Automated Tenants Background Checks
Short Title Faulty Tenants Screening Companies Freeze-Out Renters
Location United States
Date May 2020

Solove Harm Exclusion, Distortion, Increased Accessibility, Aggregation
Information Identifying, Contact, History, Professional, Criminal, Public Life, Behavioral, Location
Threat Actors Landlords, Tenant screening companies

Individuals
Affected People applying for rent
High Risk Groups
Tangible Harms Lost Opportunity, Financial Cost

9 out of 10 landlords across the United States use background screening on the tenants. However, these checkups often are done in a very careless manner what might mean unfortunate and unfair results for a renter.

Description

The tenant screening industry is now valued at $1 billion. 90% of landlords in the United States say they run background checks on all applicants.
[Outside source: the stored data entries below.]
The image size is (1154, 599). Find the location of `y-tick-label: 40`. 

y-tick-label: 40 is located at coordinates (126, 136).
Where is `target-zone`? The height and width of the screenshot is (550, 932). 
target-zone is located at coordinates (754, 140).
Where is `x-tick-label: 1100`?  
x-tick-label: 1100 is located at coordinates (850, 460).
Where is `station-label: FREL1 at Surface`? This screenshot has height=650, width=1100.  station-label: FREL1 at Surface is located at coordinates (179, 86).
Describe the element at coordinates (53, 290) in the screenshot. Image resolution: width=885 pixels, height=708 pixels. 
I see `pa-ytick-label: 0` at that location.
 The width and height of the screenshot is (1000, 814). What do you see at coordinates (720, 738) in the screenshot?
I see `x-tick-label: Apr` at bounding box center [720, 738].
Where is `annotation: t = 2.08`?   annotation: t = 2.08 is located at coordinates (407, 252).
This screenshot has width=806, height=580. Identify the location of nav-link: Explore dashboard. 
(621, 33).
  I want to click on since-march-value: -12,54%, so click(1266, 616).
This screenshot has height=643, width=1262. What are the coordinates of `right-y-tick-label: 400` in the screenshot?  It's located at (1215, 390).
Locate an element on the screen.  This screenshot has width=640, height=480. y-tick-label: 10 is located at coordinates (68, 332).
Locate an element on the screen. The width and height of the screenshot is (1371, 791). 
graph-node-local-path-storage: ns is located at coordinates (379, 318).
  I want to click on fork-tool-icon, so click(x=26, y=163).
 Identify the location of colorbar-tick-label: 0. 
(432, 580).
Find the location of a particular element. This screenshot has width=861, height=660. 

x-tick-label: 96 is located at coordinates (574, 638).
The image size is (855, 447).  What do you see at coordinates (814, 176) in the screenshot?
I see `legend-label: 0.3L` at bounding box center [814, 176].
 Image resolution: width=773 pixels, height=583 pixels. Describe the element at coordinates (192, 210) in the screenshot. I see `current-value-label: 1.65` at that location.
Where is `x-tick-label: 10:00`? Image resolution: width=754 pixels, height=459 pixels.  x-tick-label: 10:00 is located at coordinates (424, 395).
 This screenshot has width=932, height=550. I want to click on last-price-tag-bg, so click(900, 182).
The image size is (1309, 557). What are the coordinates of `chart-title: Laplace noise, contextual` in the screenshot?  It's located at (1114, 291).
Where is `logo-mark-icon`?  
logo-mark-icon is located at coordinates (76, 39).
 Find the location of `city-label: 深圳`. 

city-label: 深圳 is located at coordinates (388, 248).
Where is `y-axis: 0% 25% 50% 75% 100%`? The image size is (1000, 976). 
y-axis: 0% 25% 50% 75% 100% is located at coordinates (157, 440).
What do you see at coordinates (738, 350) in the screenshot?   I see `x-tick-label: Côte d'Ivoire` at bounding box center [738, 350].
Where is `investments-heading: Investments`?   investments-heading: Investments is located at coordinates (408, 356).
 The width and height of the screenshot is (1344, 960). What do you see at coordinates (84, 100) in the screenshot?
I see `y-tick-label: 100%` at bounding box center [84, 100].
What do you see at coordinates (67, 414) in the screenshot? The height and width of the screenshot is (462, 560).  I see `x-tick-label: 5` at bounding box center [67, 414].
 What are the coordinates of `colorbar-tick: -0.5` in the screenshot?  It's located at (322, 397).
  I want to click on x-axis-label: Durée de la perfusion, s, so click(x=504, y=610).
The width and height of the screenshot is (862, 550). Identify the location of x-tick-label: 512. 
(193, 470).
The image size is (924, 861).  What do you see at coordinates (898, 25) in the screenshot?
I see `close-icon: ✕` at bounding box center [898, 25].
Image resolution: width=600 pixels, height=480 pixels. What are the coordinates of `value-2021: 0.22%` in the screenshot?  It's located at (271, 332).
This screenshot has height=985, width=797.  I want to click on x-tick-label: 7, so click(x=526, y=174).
However, renters dispute fewer than 1 percent of reports and it’s impossible to know the actual error rate because tenants may not always know the background screening is done. This is a clear example of Exclusion. The background check happens so fast that the prospective renter might not know why they were turned down.

According to some estimations, about 2000 companies offer a background screening service. Such development of the industry has happened thanks to the easy access to the troves of data. Tenant screeners don’t have to register with any government agency. Increased Accessibility.

The screeners usually look for negative information from criminal databases, trying to combine as much data as possible Aggregation. There are known cases when the algorithm would look for information even in states where the individual who is being checked had never been, or pulling in records for people whose middle names, races, and dates of birth don’t match their own. Some algorithms create reports based on searches with partial names or incomplete dates of birth.

Such careless data aggregation leads to an especially alarming fact that such scanning algorithms often produce flawed tenant screening reports. People often have been wrongly labeled as a criminal by tenant screening companies. This can be seen as Distortion.